Polizeikräfte schauten nach dem Rechten und kontrollierten die Lage in den betroffenen Bereichen. Die DLRG aus Bergedorf nutzte die erste Sturmflut des Jahres für ein Training. „Wir sind aus Bergedorf hergekommen und wollten die erste Sturmflut direkt nutzen, um ein bisschen zu üben“, sagte Leif Gebau (DLRG Hamburg-Bergedorf). Los ging es demnach gegen 10 Uhr in Bergedorf.
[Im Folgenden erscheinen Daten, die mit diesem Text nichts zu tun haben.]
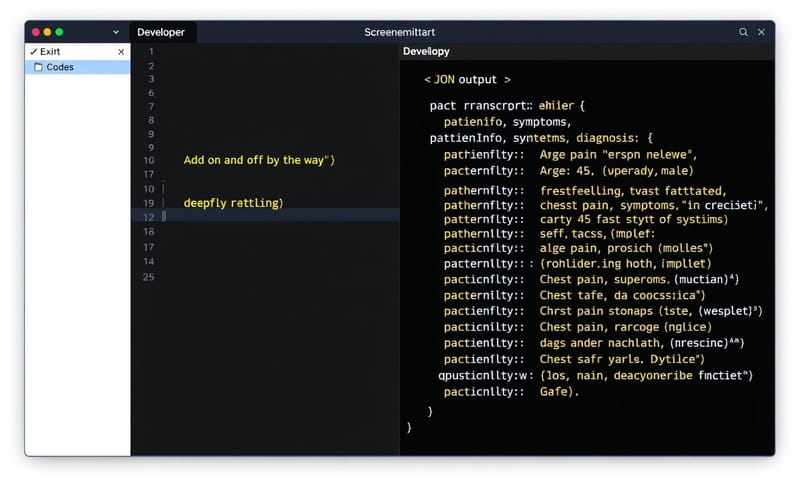
Task: Click the search magnifier icon in title bar
Action: (x=743, y=32)
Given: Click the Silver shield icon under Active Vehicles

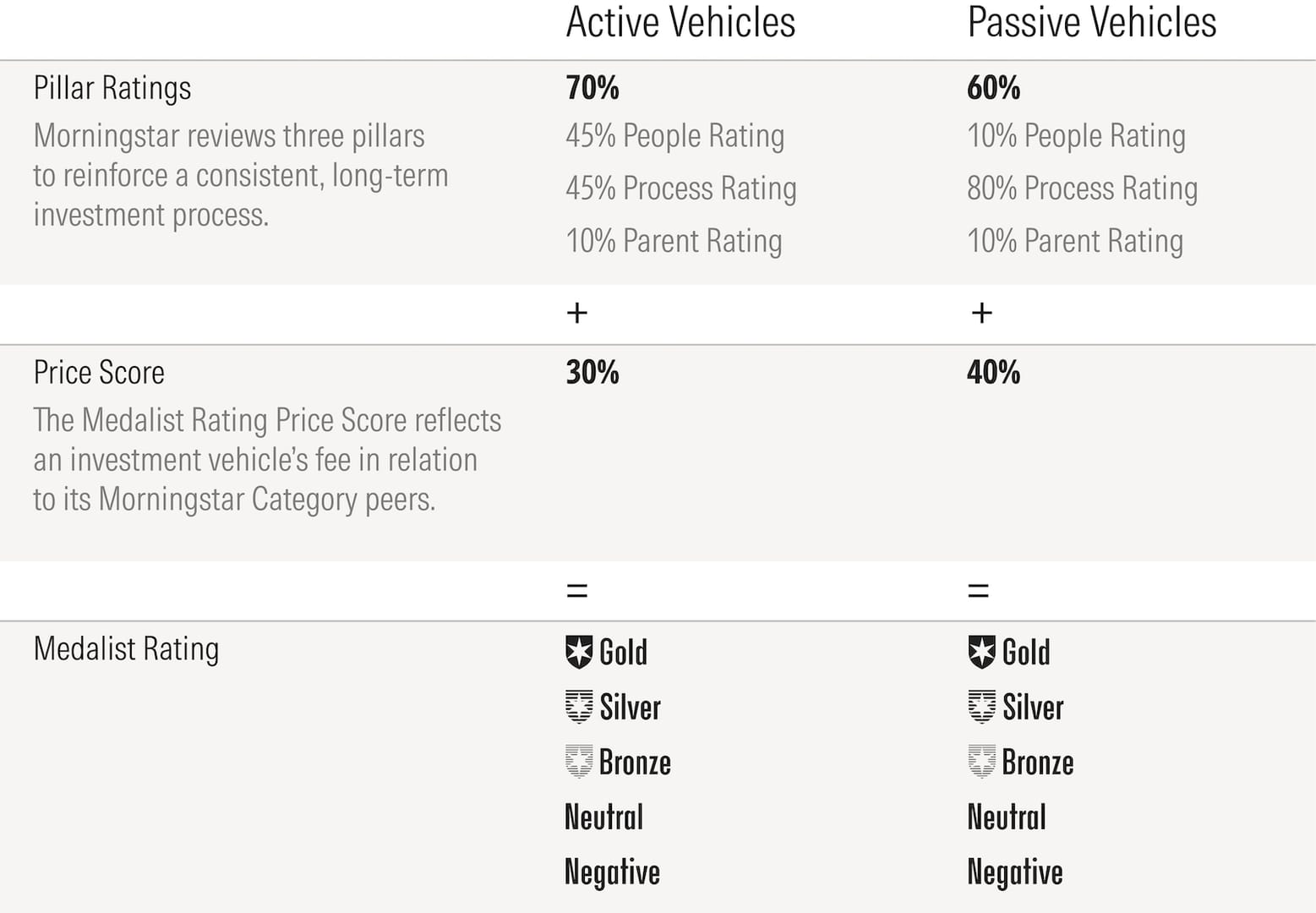Looking at the screenshot, I should click(x=579, y=707).
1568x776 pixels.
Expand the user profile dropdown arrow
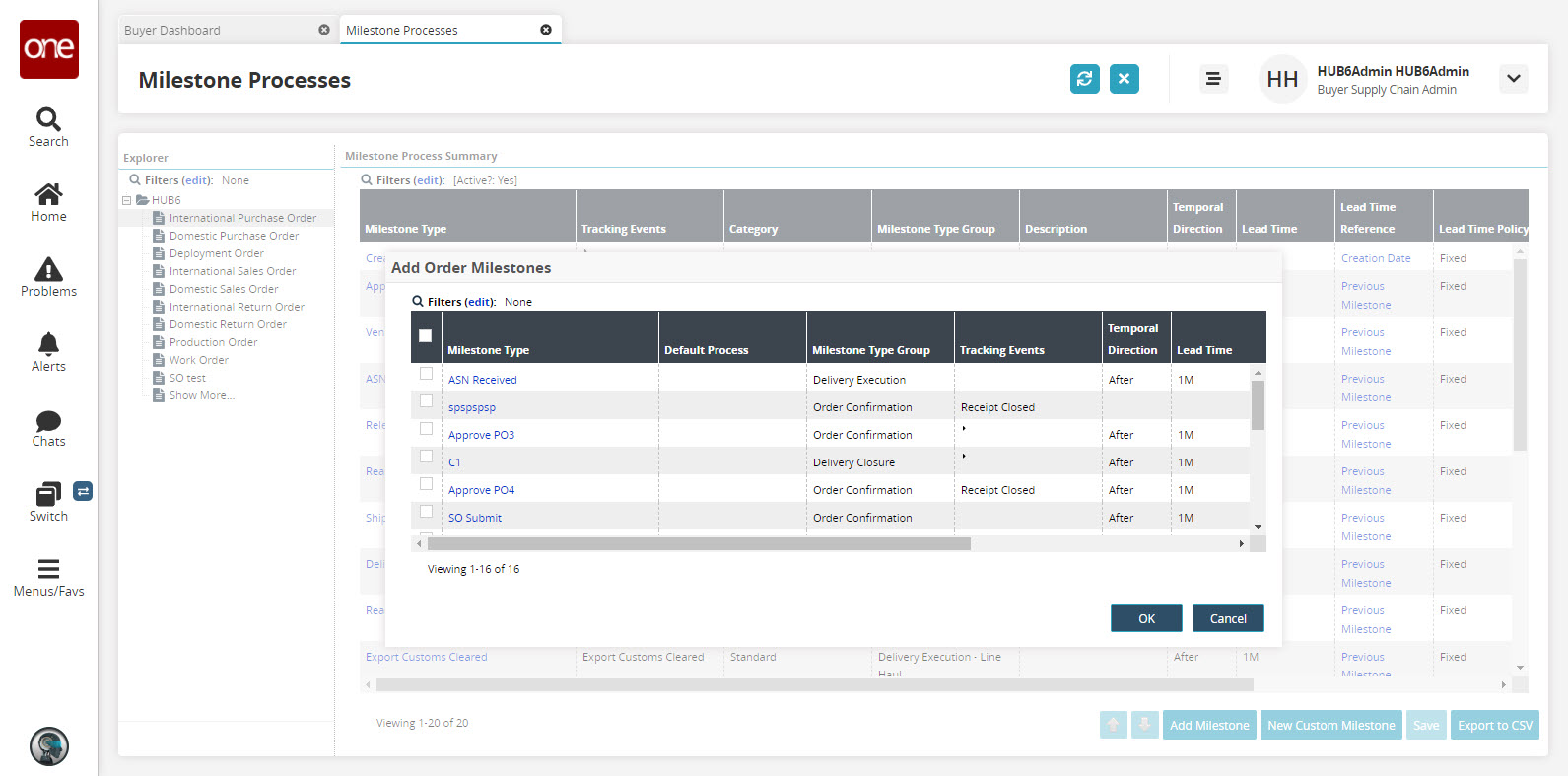(x=1513, y=79)
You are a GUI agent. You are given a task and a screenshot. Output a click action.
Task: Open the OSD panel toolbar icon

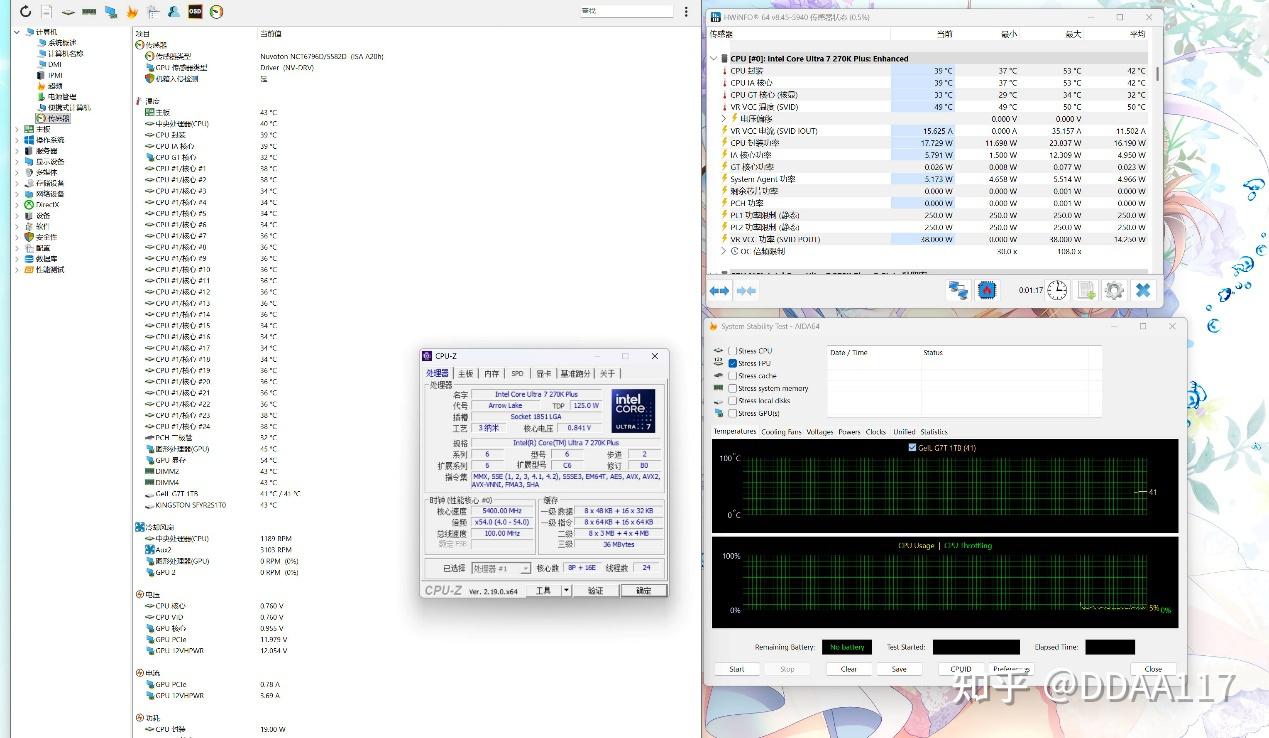coord(196,12)
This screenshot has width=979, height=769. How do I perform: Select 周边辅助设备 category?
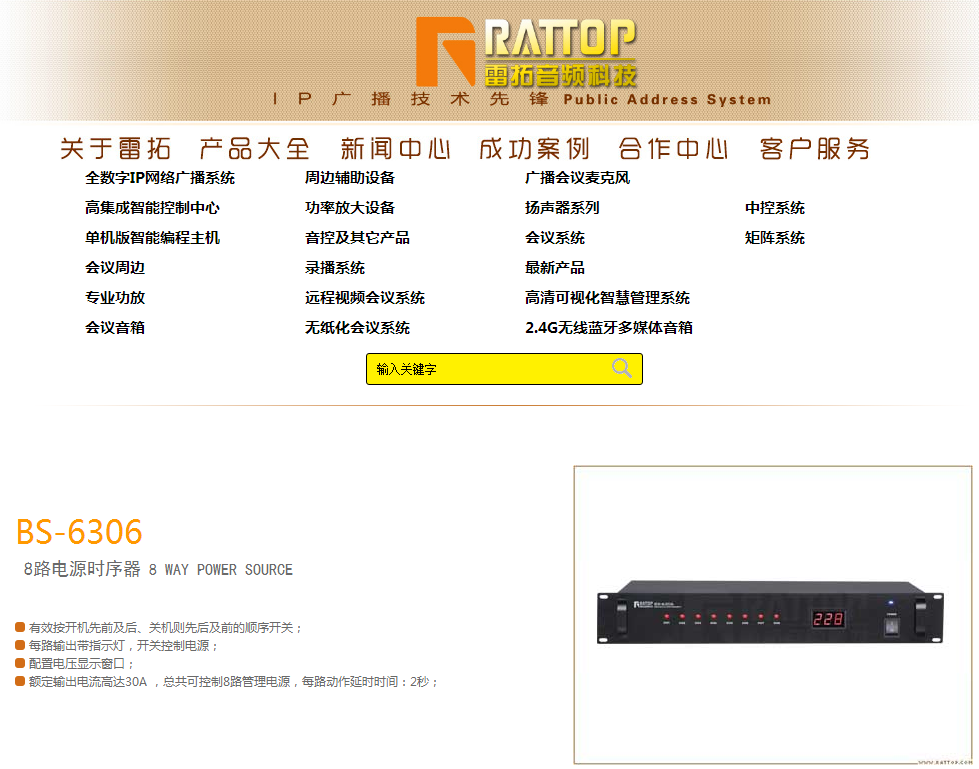pyautogui.click(x=350, y=178)

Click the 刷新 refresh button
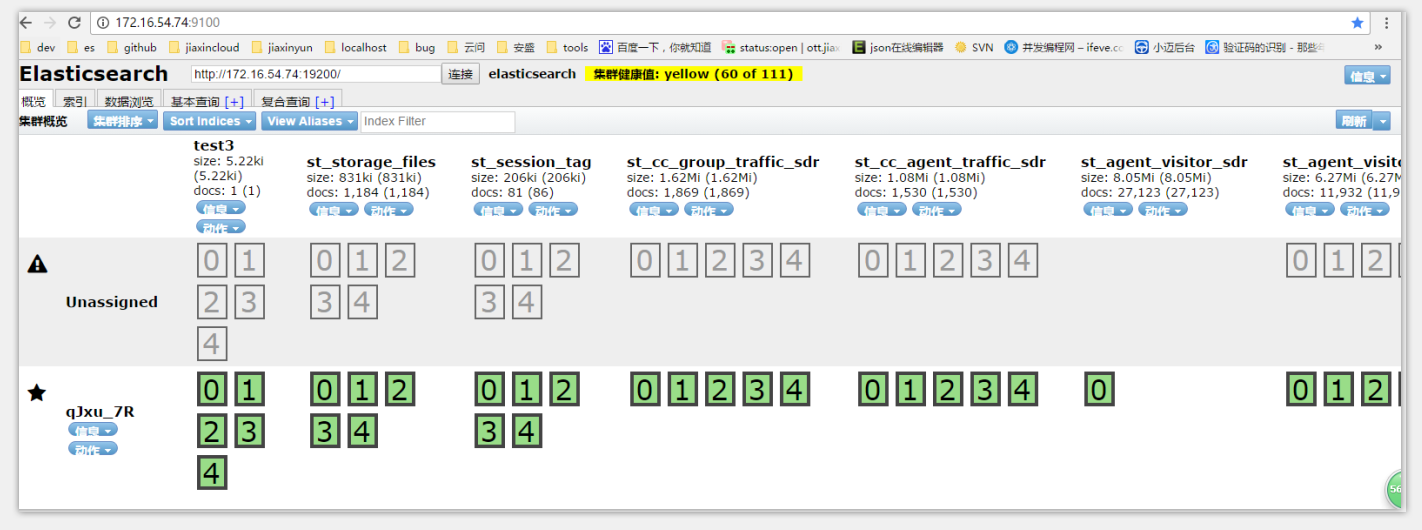(x=1354, y=121)
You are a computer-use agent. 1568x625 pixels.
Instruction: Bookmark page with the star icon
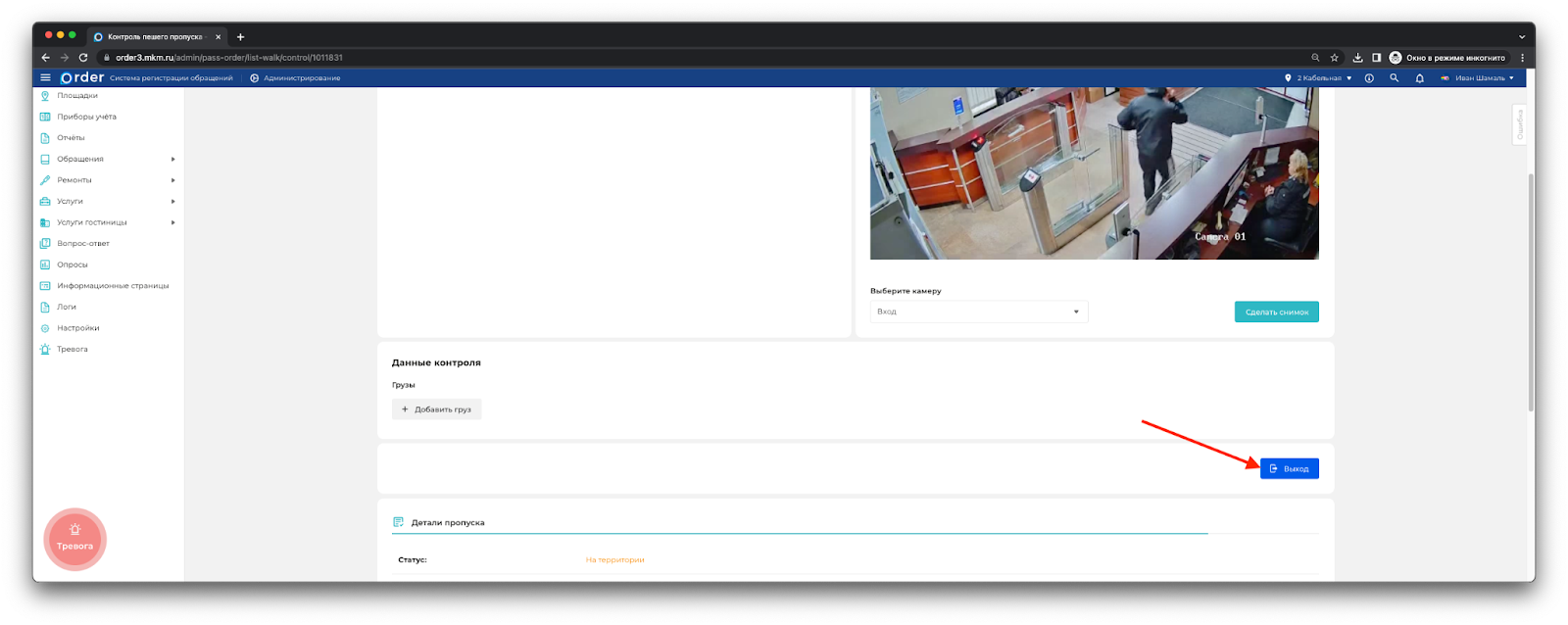(1334, 58)
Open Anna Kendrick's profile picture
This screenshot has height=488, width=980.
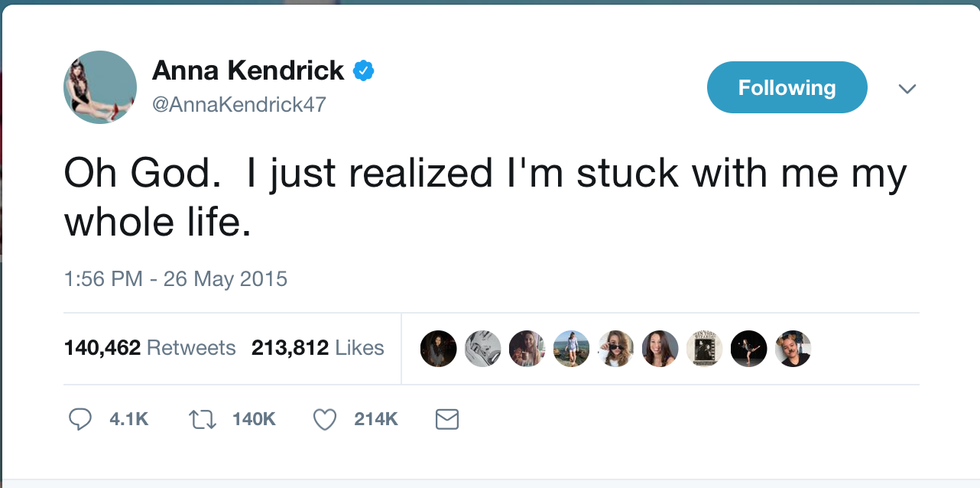point(100,88)
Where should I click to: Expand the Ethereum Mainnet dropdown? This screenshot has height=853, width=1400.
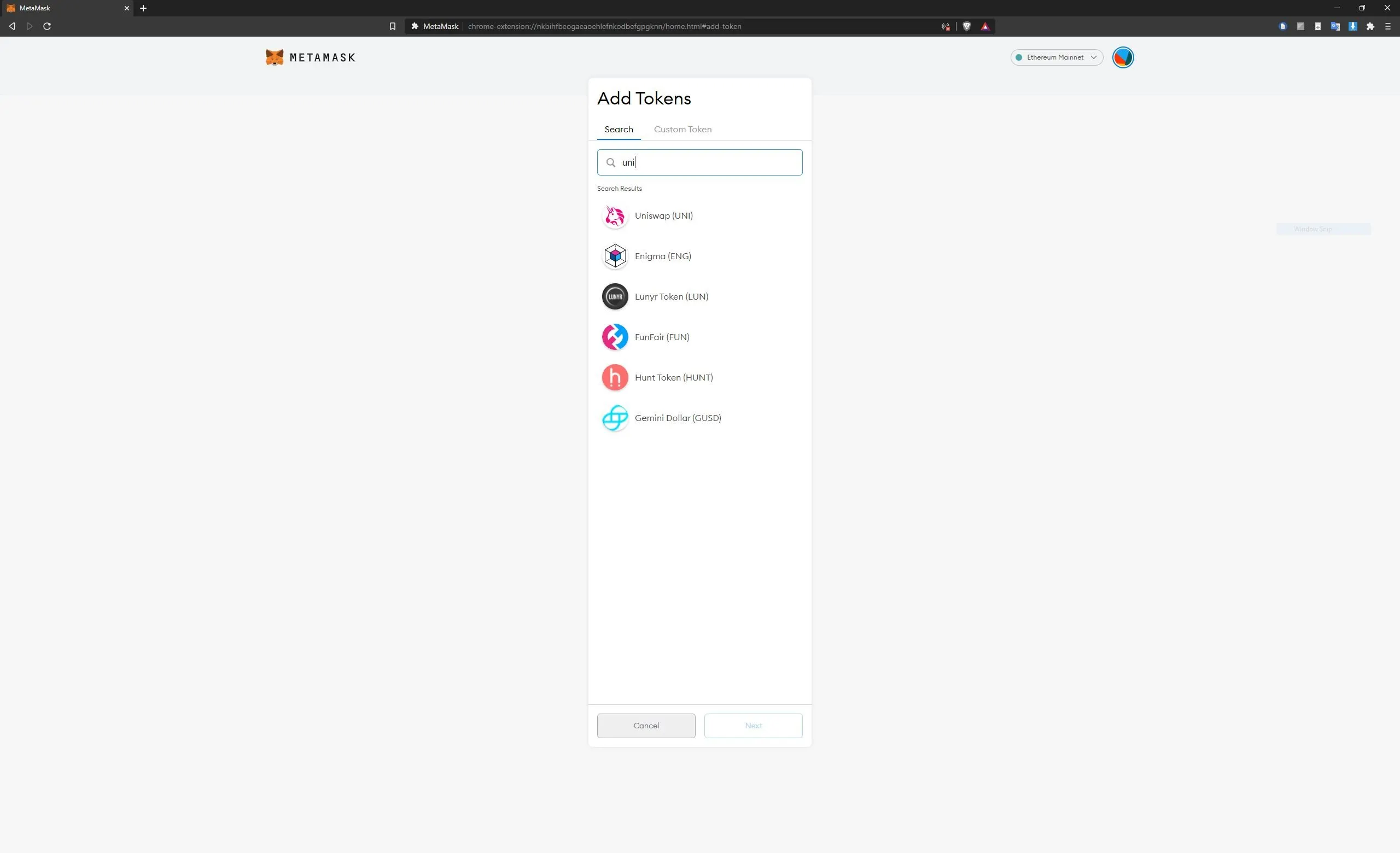coord(1055,57)
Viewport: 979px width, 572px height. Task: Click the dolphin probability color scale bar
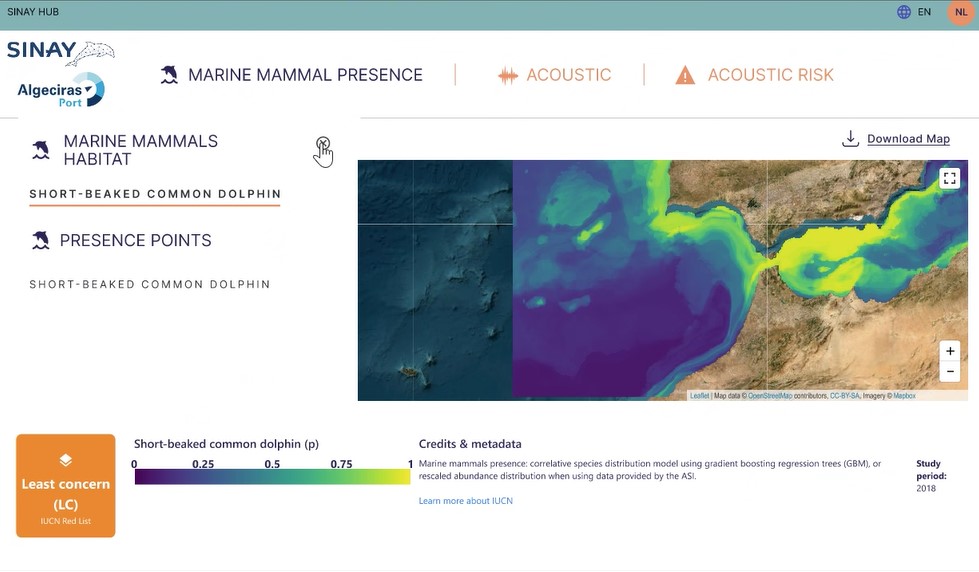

Beim Training ging es vor allem um Sicherheit auf überfluteten Flächen. „Mit den Stangen prüfen wir, ob unter Wasser Hindernisse oder tiefe Löcher sind – wie ein Gehstock“, erklärte Gebau. Gerade an Kanten könne es gefährlich werden: „Da ist schnell eine Kaimauer oder ein Absatz – und dann ist man plötzlich weg.“
Das Wasser sei dabei vor allem eines: „Ehrlicherweise sehr kalt – die Füße werden schnell kalt, lange hält man das nicht aus“, so Gebau. Mit Blick auf frühere Sturmfluten sagte Gebau: „In manchen Jahren sind wir mit dem Schlauchboot sogar um die Fischauktionshalle gefahren.“
Hintergrund sind Warnungen des Deutschen Wetterdienstes (DWD) vor Sturmböen in Norddeutschland. Für Nordseeküste, Wesermündung und Elbe galt außerdem eine Sturmflutwarnung, auch Glätte sei gebietsweise möglich. Das Bundesamt für Seeschifffahrt und Hydrographie (BSH) sagte deutlich erhöhte Wasserstände voraus. Demnach sollte das Hochwasser im Elbegebiet etwa 1,5 bis 2,0 Meter höher als das mittlere Hochwasser eintreten.
Der Hochwasserscheitel wurde für Freitag (02.01.2026) gegen 02.35 Uhr am Pegel St. Pauli mit +3,6 bis +4,1 Metern über Normalhöhennull erwartet – entsprechend 1,50 bis 2,00 Meter über dem mittleren Hochwasser.